As discussed above, relation extraction methods are classified into three categories. The difference between feature-based and kernel-based methods is shown in the following Figure 1. With respect to machine learning procedure, these two are different from semi-supervised learning methods.

On the left of Figure 1, individual sentences that make up a learning collection have at least two entities (black square) of which the relation is manually extracted and predefined. Since most relation extraction methods studied so far work with binary relations, learning examples are modified for convenient relation extraction from the pair of entities by preprocessing the original learning collection. These modified learning examples are referred to as relation instance. The relation instance is defined as an element of the learning collection modified so that it can be efficiently applied to the relevant relation extraction methods on the basis of specific sentence that contains at least two entities.

The aforementioned modification is closely related to feature information used in relation extraction.
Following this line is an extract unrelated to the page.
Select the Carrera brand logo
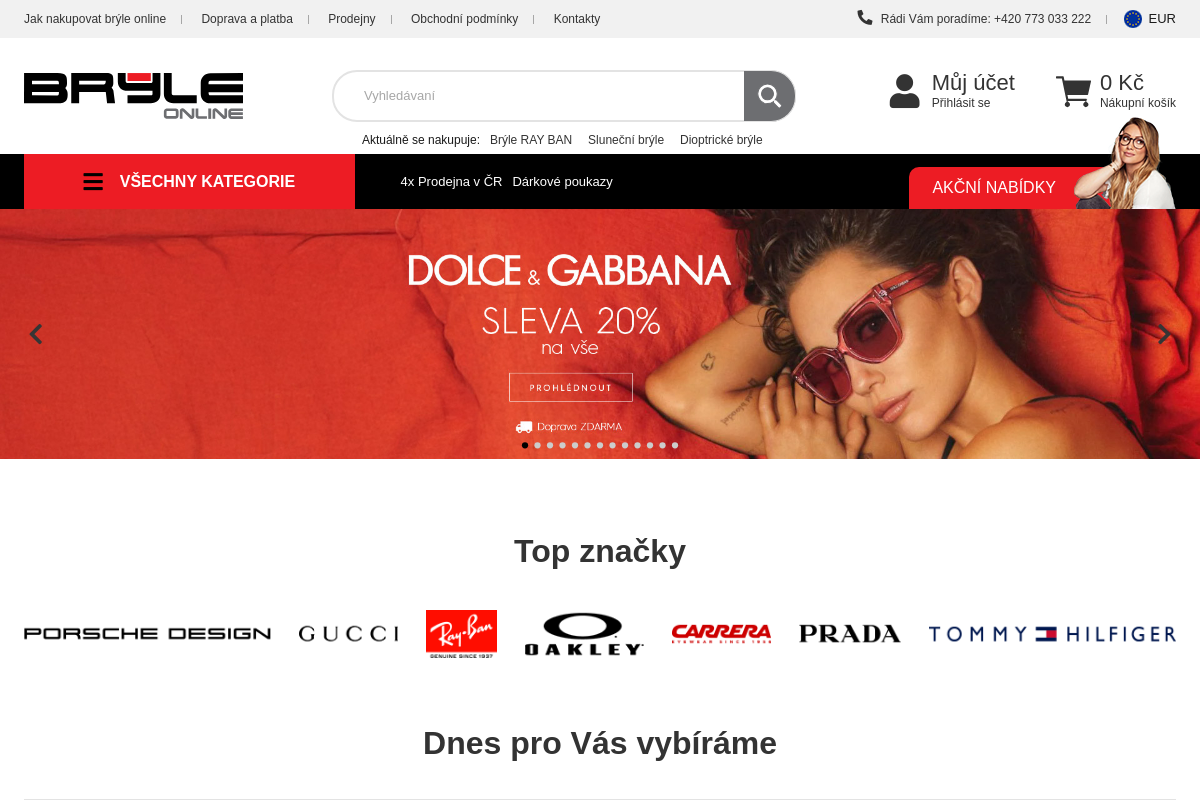The image size is (1200, 800). point(721,634)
Since most supervised learning-based methods use both the entity itself and the contextual information about the entity, it is important to collect contextual information efficiently for improving performance. Linguistic processing (part-of-speech tagging, base phrase recognition, syntactic analysis, etc.) for individual learning sentences in the pre-processing step contributes to making a base for effective feature selection and extraction. For example, when one sentence shown in the above Figure 1 goes through syntactic analysis, one relation instance is composed of a parse tree and the locations of entities indicated in the parse tree (Fundel, Küffner, & Zimmer, 2007; Zhang, et al., 2008; Zhou, Zhang, Ji, and Zhu, 2007). A single sentence can be represented as a feature vector or a syntactic graph (Jiang and Zhai, 2007; W. Li, Zhang, Wei, Hou, and Lu, 2008; Zhang, Zhang, and Su, 2006). The type of such relation instances depends on the relation extraction methods, and can involve various preprocessing tasks as well (D. P. T. Nguyen, Matsuo, and Ishizuka, 2007; Zhang, Zhang, and Su, 2006).

Figure 1.

Learning process for supervised learning-based relation extraction.
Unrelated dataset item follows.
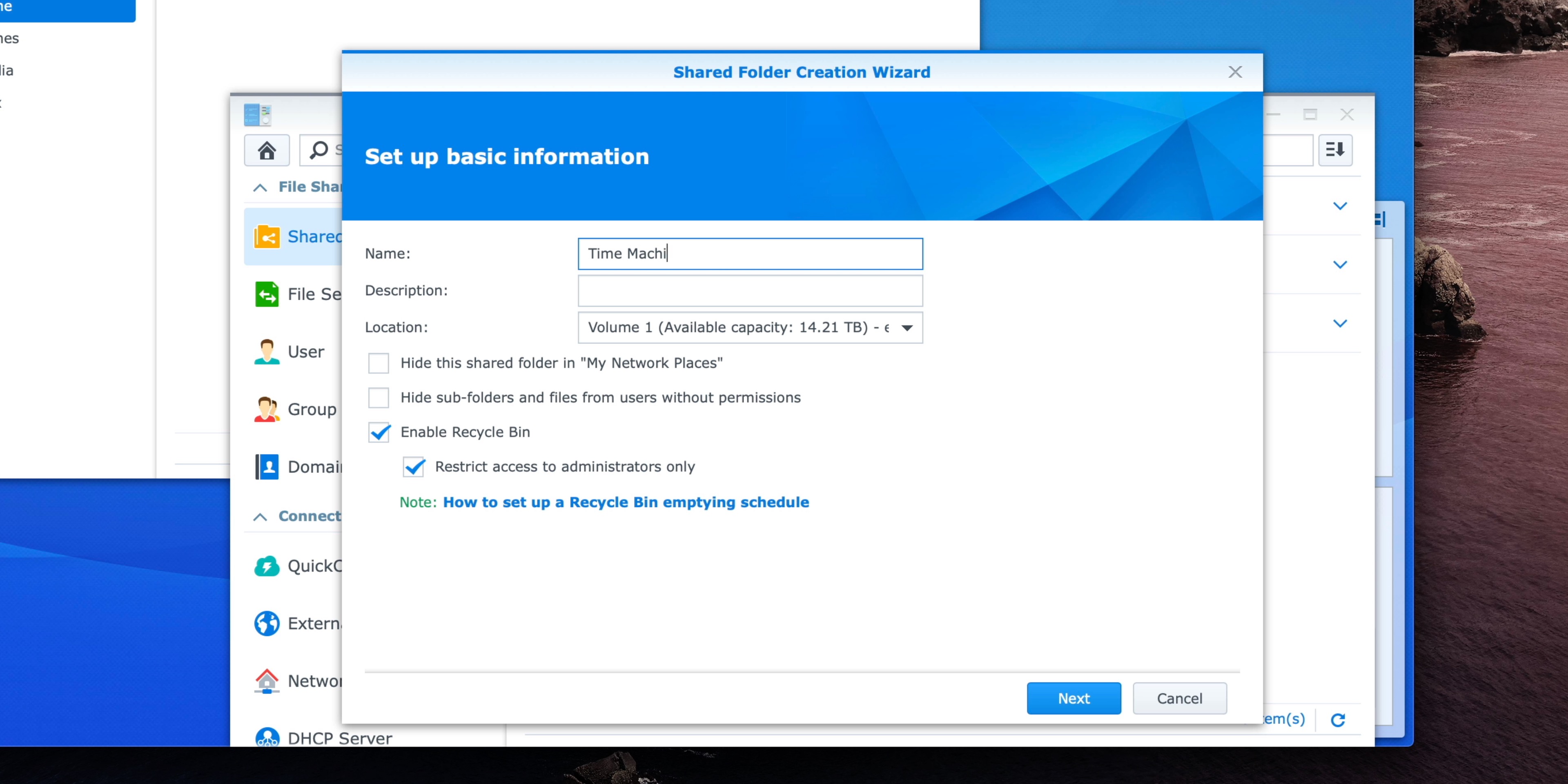This screenshot has height=784, width=1568.
Task: Click the Name input field
Action: point(750,253)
In general, feature-based relation extraction methods follow the procedures shown in the upper part of Figure 1. That is, feature collections that “can express individual learning examples the best” are extracted (feature extraction.) The learning examples are feature-vectorized, and inductive learning is carried out using selected machine learning models. On the contrary, kernel-based relation extraction shown in the lower part of Figure 1 devises a kernel function that “can calculate similarity of any two learning examples the most effectively” to replace feature extraction process. Here, the measurement of similarity between the learning examples is not general similarity measurement in a general sense. That is, the function for enhancing similarity between the two sentences or instances that express the same relation is the most effective kernel function from the viewpoint of relation extraction. For example, two sentences “Washington is in the U.S.” and “Seoul is located in Korea” use different object entities but feature the same relation (“located.”) Therefore, an efficient kernel function would detect a high similarity between these two sentences. On the other hand, since the sentences “Washington is the capital of the United States” and “Washington is located in the United States” express the same object entities but different relations, the similarity between them should be determined as very low. As such, in kernel-based relation extraction methods, the selection and creation of kernel functions are the most fundamental part that affects the overall performance.

As shown in the Figure 1, kernel functions (linear, polynomial, and sigmoid) can be used in feature-based methods as well. They are, however, functions applied only to instances expressed with vectors. On the other hand, kernel-based methods are not limited in terms of the type of the instance, and thus can contain various kernel functions.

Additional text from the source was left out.